News Corp. (NWSA) directors failed to stop illegal conduct at the media company, including phone hacking, and should face lawsuits by shareholders seeking to hold them accountable, a lawyer for investors told a judge.
Board members knew the newspaper publisher’s reporters routinely hacked into phones and bribed British police officers for stories, yet turned a blind eye to their misdeeds, Jay Eisenhofer, a lawyer for a New York Bank and an Illinois pension fund, told Delaware Chancery Judge John Noble. Eisenhofer urged Noble to reject company officials’ calls to dismiss the case.
“Directors’ failure to act led to substantial harm to the company,” Eisenhofer said today at a hearing in Dover. Noble said he’d rule later on whether the suit can proceed.
News Corp., the New York-based company controlled by Rupert Murdoch, has tried to move past the controversy sparked by the exposure of illegal reporting tactics and alleged cover-up. About 80 people have been arrested in connection with criminal probes, including Rebekah Brooks, the former top executive of News Corp.’s U.K. publisher.
British lawmakers concluded earlier this year Murdoch was not “a fit person” to lead a major international company after News Corp. officials misled Parliament about the extent of phone hacking at the News of the World. The tabloid paper was closed because of the scandal.
Murdoch “turned a blind eye and exhibited willful blindness to what was going on in his companies,” the House of Commons Culture Committee said in a report. News Corp. directors announced in May they had “full confidence” in Murdoch’s ability to lead the media company.
Lawyers for News Corp. directors today disputed investors’ claims that board members participated in a cover-up of wrongdoing because they were beholden to Murdoch and his family.
“Rather than ignoring and covering up these matters, the evidence shows the board” moved to address the scandal quickly and openly, Gregory Varallo, one of the company’s attorneys, told Noble.
Directors’ willingness to back Murdoch despite the phone- hacking scandal and to approve questionable transactions involving members of his family shows they can’t be relied on to act in shareholders’ best interests, lawyers for New York-based Amalgamated Bank and Jacksonville, Illinois-based Central Laborers Pension Fund said in court papers.
Investors pointed to News Corp.’s decision in 2011 to pay $675 million to acquire a U.K.-based television production company owned by Murdoch’s daughter, Elizabeth, as example of how the company’s founder dominates its board.
Mark Lebovitch, a lawyer representing News Corp. shareholders, said that Delaware judges have taken a skeptical view in the past of buyout deals involving family members.
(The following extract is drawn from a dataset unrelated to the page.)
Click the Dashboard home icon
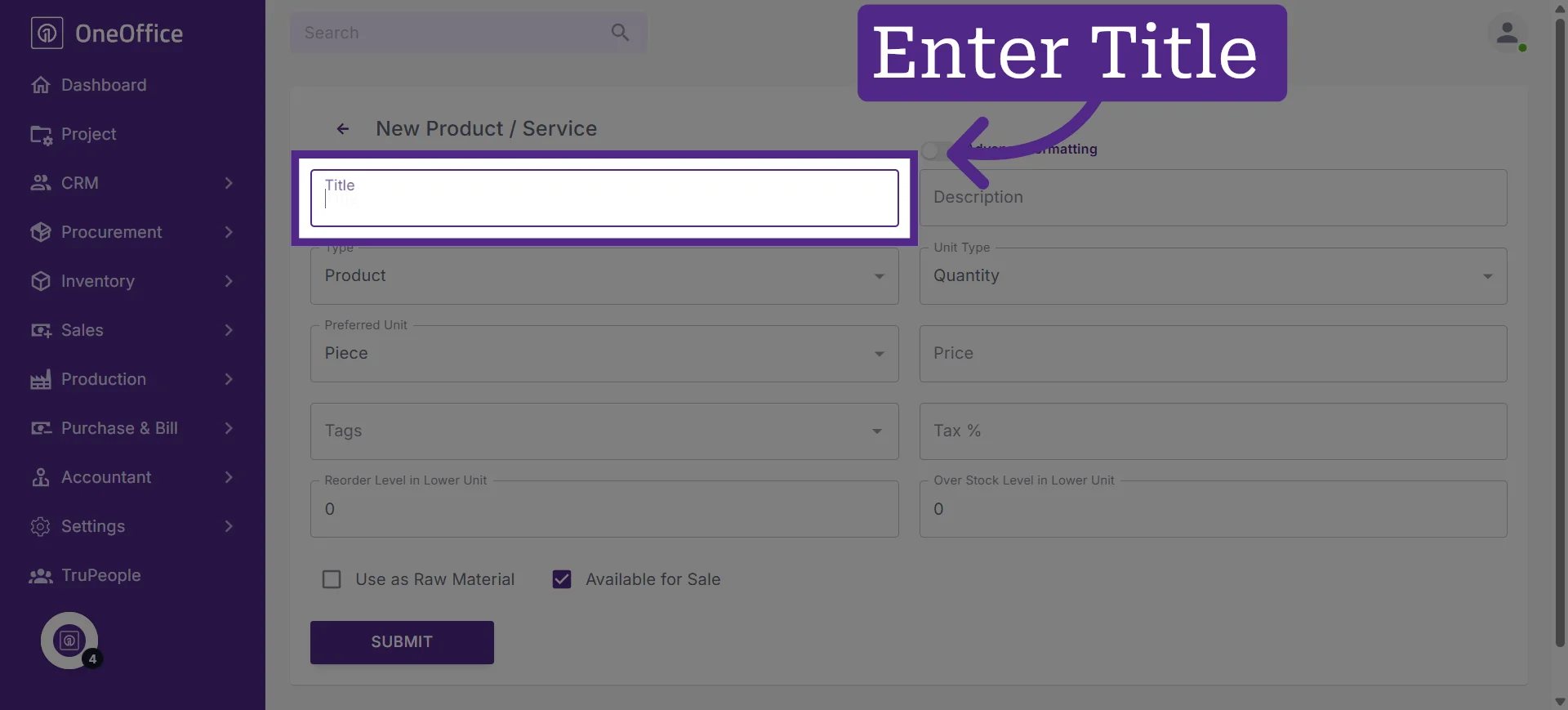This screenshot has width=1568, height=710. coord(41,85)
“Human nature is to protect your children” and that raises questions about the fairness of such conflicted transactions, he said.
News Corp. directors also knew by 2009 that some of the company’s journalists had hacked into celebrities’ phones to get scoops because of an expose by London’s Guardian newspaper, attorneys for disgruntled investors said in the filings.
News Corp. is facing suits from more than 130 people whose phones were hacked by the tabloid’s reporters, including British actor Hugh Grant; Sarah Ferguson, the Duchess of York; and U.S. actors Brad Pitt and Angelina Jolie.
Instead of investigating the allegations and halting the conduct, board members accepted explanations from Murdoch and his family that the wrongdoing was limited to a single reporter who’d been fired, shareholders’ lawyers said.
“The board’s bad-faith abdication of its duties, despite years of warning signs that employees reporting directly to Rupert and James Murdoch have engaged in pervasive and systematic violations of applicable laws, has left News Corp. in an ever-worsening series of related scandals,” the attorneys said in an Aug. 8 filing.
The investors’ so-called derivative lawsuit would return any recovery from insurance covering Dynegy officers and directors to the company’s coffers.
News Corp.’s lawyers counter investors’ theory that directors were willing to cover up illegal acts by company employees is “illogical.”
Investors’ attorneys have leveled numerous allegations in court filings in a bid “to create a cover-up that just does not exist,” the company’s lawyers said in an Aug. 22 filing.
“They have nothing to demonstrate that a majority of the director defendants intentionally acted in bad faith” in evaluating and responding to allegations of internal wrongdoing, the company’s lawyers added.
On the question of whether News Corp. directors should have agreed to buy Elizabeth Murdoch’s company, Varallo said the firm had produced such hit TV series as “The Office” and “Ugly Betty.” A board committee weighed the value of those entertainment properties in agreeing to the deal, he added.
“This isn’t a case of daddy looking out for a favored child,” Varallo told Noble at today’s hearing.
The case is In re News Corp. Shareholder Derivative Litigation, CA 6285, Delaware Chancery Court (Wilmington).